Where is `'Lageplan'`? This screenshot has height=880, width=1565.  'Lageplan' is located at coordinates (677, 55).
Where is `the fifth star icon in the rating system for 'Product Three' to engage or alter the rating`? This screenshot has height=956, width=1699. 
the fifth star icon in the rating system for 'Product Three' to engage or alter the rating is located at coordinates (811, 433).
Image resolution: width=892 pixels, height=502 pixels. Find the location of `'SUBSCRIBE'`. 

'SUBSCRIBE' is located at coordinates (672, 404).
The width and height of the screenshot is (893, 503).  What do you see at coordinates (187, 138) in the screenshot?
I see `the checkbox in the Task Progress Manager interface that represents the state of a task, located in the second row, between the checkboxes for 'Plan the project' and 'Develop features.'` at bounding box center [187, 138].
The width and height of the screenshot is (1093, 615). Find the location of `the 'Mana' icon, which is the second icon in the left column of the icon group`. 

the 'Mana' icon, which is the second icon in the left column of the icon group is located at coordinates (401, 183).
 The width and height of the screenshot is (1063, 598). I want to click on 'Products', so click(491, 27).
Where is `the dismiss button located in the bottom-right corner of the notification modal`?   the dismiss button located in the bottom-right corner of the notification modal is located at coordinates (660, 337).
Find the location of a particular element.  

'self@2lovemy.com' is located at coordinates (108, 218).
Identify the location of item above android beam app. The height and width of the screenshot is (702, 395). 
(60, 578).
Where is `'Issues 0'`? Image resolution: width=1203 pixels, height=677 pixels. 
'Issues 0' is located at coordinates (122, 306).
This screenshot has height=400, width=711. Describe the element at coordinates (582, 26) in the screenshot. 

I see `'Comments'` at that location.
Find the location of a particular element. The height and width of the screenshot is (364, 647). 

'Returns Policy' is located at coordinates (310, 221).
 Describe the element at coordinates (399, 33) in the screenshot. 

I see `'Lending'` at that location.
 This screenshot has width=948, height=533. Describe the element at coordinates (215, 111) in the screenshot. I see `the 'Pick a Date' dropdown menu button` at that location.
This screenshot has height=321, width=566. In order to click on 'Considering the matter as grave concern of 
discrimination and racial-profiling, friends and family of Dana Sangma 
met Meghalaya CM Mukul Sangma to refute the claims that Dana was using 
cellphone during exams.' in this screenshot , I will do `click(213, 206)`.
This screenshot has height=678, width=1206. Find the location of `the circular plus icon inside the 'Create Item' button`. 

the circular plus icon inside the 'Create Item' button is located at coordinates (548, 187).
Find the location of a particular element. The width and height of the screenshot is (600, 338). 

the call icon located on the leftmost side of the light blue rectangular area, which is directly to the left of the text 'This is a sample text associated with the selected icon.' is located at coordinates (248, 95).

- - -

Goal ▸ Put every nonblank line of the rows above into a Markdown table with two columns: "Line number", counting the lines in order, and "Line text", holding each line.

Exercise result ▸
| Line number | Line text |
|---|---|
| 1 | Where is `'Lageplan'`? This screenshot has height=880, width=1565.  'Lageplan' is located at coordinates (677, 55). |
| 2 | Where is `the fifth star icon in the rating system for 'Product Three' to engage or alter the rating`? This screenshot has height=956, width=1699.  |
| 3 | the fifth star icon in the rating system for 'Product Three' to engage or alter the rating is located at coordinates (811, 433). |
| 4 | Image resolution: width=892 pixels, height=502 pixels. Find the location of `'SUBSCRIBE'`.  |
| 5 | 'SUBSCRIBE' is located at coordinates (672, 404). |
| 6 | The width and height of the screenshot is (893, 503).  What do you see at coordinates (187, 138) in the screenshot? |
| 7 | I see `the checkbox in the Task Progress Manager interface that represents the state of a task, located in the second row, between the checkboxes for 'Plan the project' and 'Develop features.'` at bounding box center [187, 138]. |
| 8 | The width and height of the screenshot is (1093, 615). Find the location of `the 'Mana' icon, which is the second icon in the left column of the icon group`.  |
| 9 | the 'Mana' icon, which is the second icon in the left column of the icon group is located at coordinates (401, 183). |
| 10 |  The width and height of the screenshot is (1063, 598). I want to click on 'Products', so click(491, 27). |
| 11 | Where is `the dismiss button located in the bottom-right corner of the notification modal`?   the dismiss button located in the bottom-right corner of the notification modal is located at coordinates (660, 337). |
| 12 | Find the location of a particular element.   |
| 13 | 'self@2lovemy.com' is located at coordinates (108, 218). |
| 14 | Identify the location of item above android beam app. The height and width of the screenshot is (702, 395).  |
| 15 | (60, 578). |
| 16 | Where is `'Issues 0'`? Image resolution: width=1203 pixels, height=677 pixels.  |
| 17 | 'Issues 0' is located at coordinates (122, 306). |
| 18 | This screenshot has height=400, width=711. Describe the element at coordinates (582, 26) in the screenshot.  |
| 19 | I see `'Comments'` at that location. |
| 20 | Find the location of a particular element. The height and width of the screenshot is (364, 647).  |
| 21 | 'Returns Policy' is located at coordinates (310, 221). |
| 22 |  Describe the element at coordinates (399, 33) in the screenshot.  |
| 23 | I see `'Lending'` at that location. |
| 24 |  This screenshot has width=948, height=533. Describe the element at coordinates (215, 111) in the screenshot. I see `the 'Pick a Date' dropdown menu button` at that location. |
| 25 | This screenshot has height=321, width=566. In order to click on 'Considering the matter as grave concern of  |
| 26 | discrimination and racial-profiling, friends and family of Dana Sangma  |
| 27 | met Meghalaya CM Mukul Sangma to refute the claims that Dana was using  |
| 28 | cellphone during exams.' in this screenshot , I will do `click(213, 206)`. |
| 29 | This screenshot has height=678, width=1206. Find the location of `the circular plus icon inside the 'Create Item' button`.  |
| 30 | the circular plus icon inside the 'Create Item' button is located at coordinates (548, 187). |
| 31 | Find the location of a particular element. The width and height of the screenshot is (600, 338).  |
| 32 | the call icon located on the leftmost side of the light blue rectangular area, which is directly to the left of the text 'This is a sample text associated with the selected icon.' is located at coordinates (248, 95). |